When did ants start cultivating fungus strains?
Ants evolved from wasps some 100 Mya (million-years-ago). But some ants cultivate fungi as cotton-wool-like clumps inside their nests. The notorious leafcutter ants are a good example. They don’t eat the leaves themselves – instead carrying the disk-shaped bites of leaf back to their fungus gardens to feed the fungus. Then they eat the fungus.
Some fungus species are unknown in the wild, having been completely domesticated by their ant hosts. And like a variety of fruit domesticated by humans, the fungus is never allowed to propagate in the natural way (which would give rise to a new and likely inferior variety), but always by taking cuttings. Before the annual mating flights, the young queens are each given a little piece of fungus to kick-off their own culture once they have mated and the newlyweds have established their own nest.

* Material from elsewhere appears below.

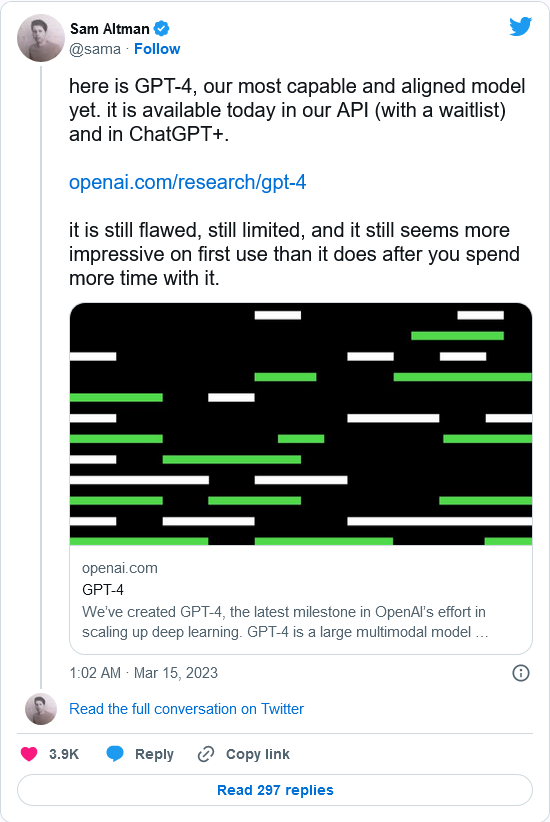Screen dimensions: 550x822
Task: Follow the @sama account
Action: [x=157, y=49]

Modern DNA analysis is pretty good at estimating when a species first appeared. Trying to date the appearance of fungus-growing ants gives confusing results, so attention has turned to the fungus strains themselves. Here the results are much clearer: 66 Mya is when the cultivated strains appeared.
Now that’s just about the time of the Chicxulub Event: the dinosaur-killing asteroid strike. By all accounts the earth was a dark, damp and gloomy place after that, for very many years. Perfect weather for fungi.
So, as some might have it, the devastating Chicxulub asteroid was God’s way of teaching ants to farm their own food.